Posted by pdf23ds on Tue 28 of Oct, 2008 23:07 GMT posts: 143 On Tue, Oct 28, 2008 at 16:51, Robin Lee Powell <rlpowell@digitalkingdom.org> wrote: > For $100: Formally prove that encoding Lojban's elidable terminators > is not possible in a CFG. Hmm. Don't get too excited, there. What's the standard of formality, here? Computer proof level, or simply very explicit English? Chris Capel -- "What is it like to be a bat? What is it like to bat a bee? What is it like to be a bee being batted? What is it like to be a batted bee?" -- The Mind's I (Hofstadter, Dennet) To unsubscribe from this list, send mail to lojban-list-request@lojban.org with the subject unsubscribe, or go to http://www.lojban.org/lsg2/, or if you're really stuck, send mail to secretary@lojban.org for help.
Posted by Anonymous on Wed 29 of Oct, 2008 00:39 GMT On Tue, Oct 28, 2008 at 6:51 PM, Robin Lee Powell <rlpowell@digitalkingdom.org> wrote: > > For $500: Produce a working CFG for Lojban, in any format that some > parser generator somewhere can accept, *or* in BNF or a well defined > extension thereof. It must support every aspect of the language > except for ZOI (which is fully context sensitive). Elidable > terminators are the hard part. You don't specify that the CFG must be unambiguous, so ambiguous CFG's are acceptable? (We already know the language is unambiguous, but a grammar that generates it can still be ambiguous, allowing more than one way to generate the same valid string.) Terminals are selmaho, not phonemes, right? mu'o mi'e xorxes To unsubscribe from this list, send mail to lojban-list-request@lojban.org with the subject unsubscribe, or go to http://www.lojban.org/lsg2/, or if you're really stuck, send mail to secretary@lojban.org for help.
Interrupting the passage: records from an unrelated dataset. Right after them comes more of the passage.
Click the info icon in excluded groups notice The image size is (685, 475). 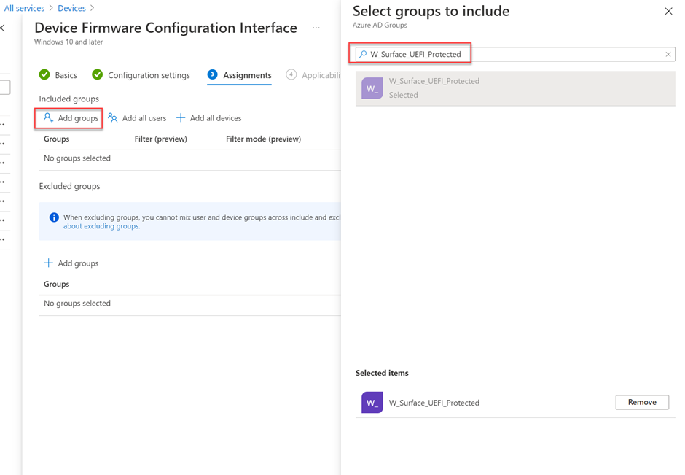coord(54,217)
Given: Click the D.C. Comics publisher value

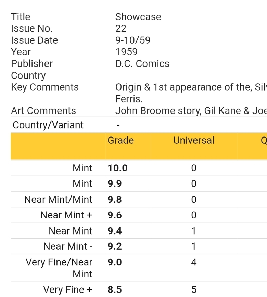Looking at the screenshot, I should pyautogui.click(x=142, y=64).
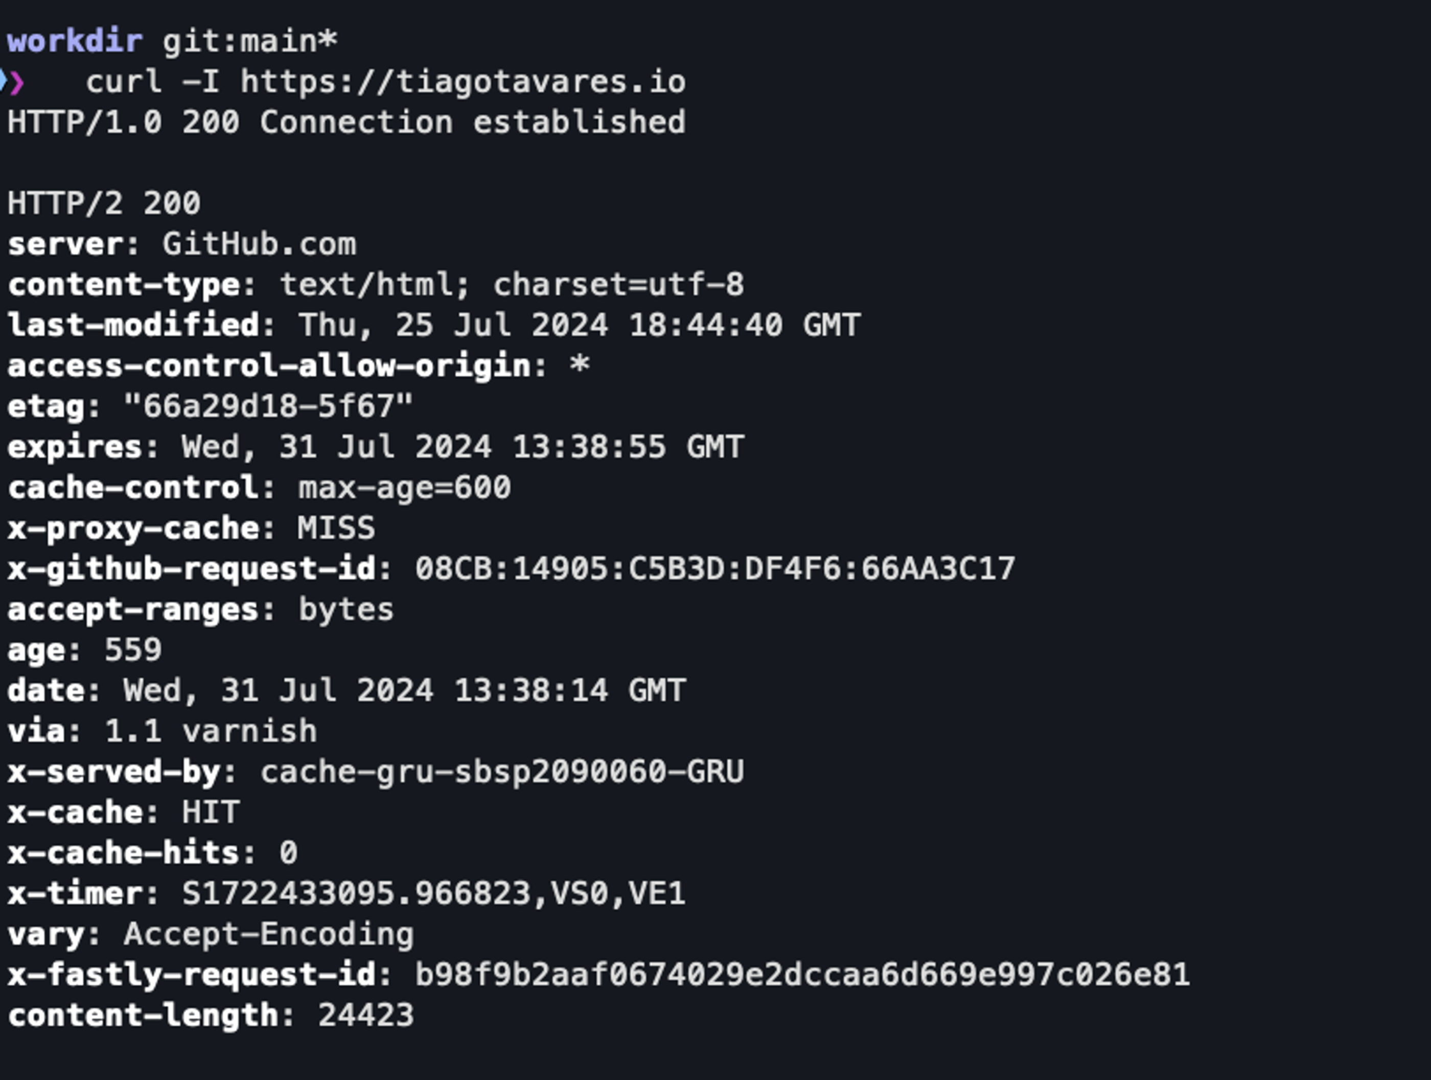Click the curl -I command text
Image resolution: width=1431 pixels, height=1080 pixels.
153,82
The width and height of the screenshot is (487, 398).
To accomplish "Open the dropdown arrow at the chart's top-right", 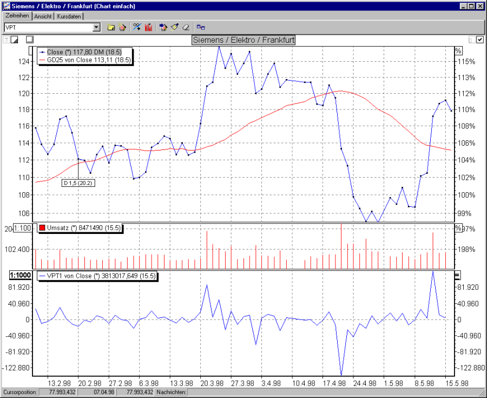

Posted by Anonymous on Wed 29 of Oct, 2008 01:24 GMT On Tue, Oct 28, 2008 at 9:59 PM, Robin Lee Powell <rlpowell@digitalkingdom.org> wrote: > > If the grammar is ambiguous, I think you've failed to make a grammar for Lojban. A CFG is a set of rules that generates each and only the valid strings of the language. Unambiguity is desirable for a parsing grammar (which we already have, the PEG), but a generating grammar that generates all the Lojban strings is also a grammar for Lojban, even if it has more than one way to generate the same valid string. A machine that generated its output from such a grammar would generate valid Lojban. If you want an unambiguous CFG (which is obviously a somewhat harder problem) I think you need to specify it. mu'o mi'e xorxes To unsubscribe from this list, send mail to lojban-list-request@lojban.org with the subject unsubscribe, or go to http://www.lojban.org/lsg2/, or if you're really stuck, send mail to secretary@lojban.org for help.
Posted by Anonymous on Wed 29 of Oct, 2008 01:35 GMT On Tue, Oct 28, 2008 at 10:24 PM, Robin Lee Powell <rlpowell@digitalkingdom.org> wrote: > > I don't believe, but am not certain, that that is possible. That > is, I believe that if there is more than one way to generate a > string, you've describe an ambiguous language, and that such a > description would not, in fact, describe Lojban. See example 3 in <http://en.wikipedia.org/wiki/Context-free_grammar> mu'o mi'e xorxes To unsubscribe from this list, send mail to lojban-list-request@lojban.org with the subject unsubscribe, or go to http://www.lojban.org/lsg2/, or if you're really stuck, send mail to secretary@lojban.org for help.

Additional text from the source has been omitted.